MacLatchy’s statement came just days after she issued an apology because Wilfrid Laurier University chastised a teaching assistant for exercising her free speech rights.

“Academic freedom and freedom of expression are very central to the university,” MacLatchy told CTV Kitchener on Thursday. “We recognize that there will be challenging and uncomfortable conversations, but it’s not okay for them to be threatening — and that’s the overall balance that we look for in every class and in every tutorial.”

MacLatchy issued an official apology to Laurier graduate student Lindsay Shepherd this week because she was reprimanded for showing her students a video that featured conservative free speech advocate Jordan Peterson, who says gender-neutral pronouns are nonsense.

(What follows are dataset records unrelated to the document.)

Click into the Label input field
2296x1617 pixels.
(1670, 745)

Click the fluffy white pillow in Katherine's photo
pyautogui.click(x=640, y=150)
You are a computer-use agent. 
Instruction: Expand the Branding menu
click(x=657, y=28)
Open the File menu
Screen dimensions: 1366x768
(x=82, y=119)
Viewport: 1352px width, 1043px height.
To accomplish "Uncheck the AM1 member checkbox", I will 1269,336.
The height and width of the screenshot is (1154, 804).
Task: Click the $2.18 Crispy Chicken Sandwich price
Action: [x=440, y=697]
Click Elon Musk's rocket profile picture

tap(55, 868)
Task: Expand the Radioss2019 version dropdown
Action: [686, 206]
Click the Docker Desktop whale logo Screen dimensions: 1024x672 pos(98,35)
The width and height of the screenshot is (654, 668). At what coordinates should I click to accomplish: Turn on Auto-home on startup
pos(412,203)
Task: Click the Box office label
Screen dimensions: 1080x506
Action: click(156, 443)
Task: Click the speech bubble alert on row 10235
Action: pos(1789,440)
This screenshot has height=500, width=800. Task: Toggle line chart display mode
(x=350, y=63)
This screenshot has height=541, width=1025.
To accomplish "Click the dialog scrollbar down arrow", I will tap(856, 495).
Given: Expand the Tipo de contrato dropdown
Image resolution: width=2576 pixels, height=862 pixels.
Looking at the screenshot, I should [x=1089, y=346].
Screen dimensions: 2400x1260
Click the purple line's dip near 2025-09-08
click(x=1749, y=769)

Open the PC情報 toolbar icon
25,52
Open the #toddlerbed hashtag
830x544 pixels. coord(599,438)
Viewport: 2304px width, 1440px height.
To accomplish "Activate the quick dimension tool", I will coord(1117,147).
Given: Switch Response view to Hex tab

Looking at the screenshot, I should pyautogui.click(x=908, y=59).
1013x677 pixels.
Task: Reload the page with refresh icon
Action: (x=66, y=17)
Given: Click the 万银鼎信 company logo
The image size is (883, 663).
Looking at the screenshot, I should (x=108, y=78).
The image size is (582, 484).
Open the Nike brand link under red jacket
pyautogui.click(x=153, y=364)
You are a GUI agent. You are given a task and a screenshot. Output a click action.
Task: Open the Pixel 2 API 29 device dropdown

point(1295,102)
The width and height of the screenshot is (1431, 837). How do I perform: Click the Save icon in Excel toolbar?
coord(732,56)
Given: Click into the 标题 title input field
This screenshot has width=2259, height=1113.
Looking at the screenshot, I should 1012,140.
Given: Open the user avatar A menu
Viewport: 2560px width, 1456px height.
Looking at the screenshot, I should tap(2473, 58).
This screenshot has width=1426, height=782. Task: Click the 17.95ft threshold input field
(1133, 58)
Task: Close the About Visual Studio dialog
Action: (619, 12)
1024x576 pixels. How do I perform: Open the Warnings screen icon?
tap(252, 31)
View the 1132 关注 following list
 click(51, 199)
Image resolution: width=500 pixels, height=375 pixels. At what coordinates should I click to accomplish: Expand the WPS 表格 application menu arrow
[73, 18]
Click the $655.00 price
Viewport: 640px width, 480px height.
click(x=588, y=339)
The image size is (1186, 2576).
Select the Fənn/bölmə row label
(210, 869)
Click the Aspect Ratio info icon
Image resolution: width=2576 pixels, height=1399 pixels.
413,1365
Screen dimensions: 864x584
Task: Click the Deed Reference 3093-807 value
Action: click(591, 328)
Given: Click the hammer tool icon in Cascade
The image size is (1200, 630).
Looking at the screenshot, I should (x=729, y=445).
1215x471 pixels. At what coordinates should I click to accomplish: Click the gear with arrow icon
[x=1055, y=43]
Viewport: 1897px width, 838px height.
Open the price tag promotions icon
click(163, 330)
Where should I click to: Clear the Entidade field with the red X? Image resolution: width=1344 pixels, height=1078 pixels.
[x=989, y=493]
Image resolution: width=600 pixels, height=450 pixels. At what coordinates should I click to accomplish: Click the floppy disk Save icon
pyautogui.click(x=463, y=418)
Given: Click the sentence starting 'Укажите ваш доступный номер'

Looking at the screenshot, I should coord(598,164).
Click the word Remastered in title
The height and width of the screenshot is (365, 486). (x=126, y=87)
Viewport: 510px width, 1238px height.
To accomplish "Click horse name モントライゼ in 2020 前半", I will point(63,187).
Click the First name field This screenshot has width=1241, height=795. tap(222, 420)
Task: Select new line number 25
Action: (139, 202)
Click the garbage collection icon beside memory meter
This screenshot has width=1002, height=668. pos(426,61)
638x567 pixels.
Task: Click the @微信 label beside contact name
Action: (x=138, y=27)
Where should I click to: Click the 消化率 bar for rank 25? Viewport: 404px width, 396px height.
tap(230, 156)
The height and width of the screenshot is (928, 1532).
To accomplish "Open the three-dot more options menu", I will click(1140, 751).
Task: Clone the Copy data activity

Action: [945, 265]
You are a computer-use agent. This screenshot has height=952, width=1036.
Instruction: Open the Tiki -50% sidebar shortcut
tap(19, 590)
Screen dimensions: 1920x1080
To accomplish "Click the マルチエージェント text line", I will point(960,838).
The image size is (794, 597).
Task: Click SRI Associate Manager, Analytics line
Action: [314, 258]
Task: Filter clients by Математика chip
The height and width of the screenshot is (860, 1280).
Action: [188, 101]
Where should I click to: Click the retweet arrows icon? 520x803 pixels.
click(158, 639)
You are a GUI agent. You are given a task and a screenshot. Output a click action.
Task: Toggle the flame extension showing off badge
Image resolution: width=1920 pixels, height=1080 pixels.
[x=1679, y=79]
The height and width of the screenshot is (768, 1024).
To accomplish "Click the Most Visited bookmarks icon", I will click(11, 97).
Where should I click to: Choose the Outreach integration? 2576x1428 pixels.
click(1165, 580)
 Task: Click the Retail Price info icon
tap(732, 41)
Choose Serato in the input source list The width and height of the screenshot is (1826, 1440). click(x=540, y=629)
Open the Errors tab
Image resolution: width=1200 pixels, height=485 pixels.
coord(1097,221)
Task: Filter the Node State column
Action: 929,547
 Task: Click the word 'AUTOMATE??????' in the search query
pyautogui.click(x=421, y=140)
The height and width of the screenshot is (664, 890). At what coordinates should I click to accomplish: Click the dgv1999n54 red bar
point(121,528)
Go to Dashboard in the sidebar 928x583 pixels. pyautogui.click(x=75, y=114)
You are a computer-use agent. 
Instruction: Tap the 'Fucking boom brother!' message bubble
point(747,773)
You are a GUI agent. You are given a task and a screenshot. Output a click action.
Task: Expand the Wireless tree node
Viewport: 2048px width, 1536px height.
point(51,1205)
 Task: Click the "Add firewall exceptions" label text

But the apology was only issued after the teaching assistant released a secretly-recorded tape of the reprimand to the Canadian media.

Prof. Simon Kiss, who also teaches at Wilfrid Laurier, told CTV that the university has stifled free speech with other incidents.

“We see this not as just an isolated incident, but a serious problem that needs to be addressed with kind of a foundational statement at Laurier on freedom of speech.”

Kiss represents a number of professors who are formally complaining with a petition about the way their universitiy ignores free speech. He says Laurier has become obessessed with a “gender and sexual violence” policy that often precludes free speech rights.

“While that’s important and meritorious, the policy as it was written was very broad and vague and it has contributed to both of these serious incidents where speech or debate has been constricted,” Kiss said.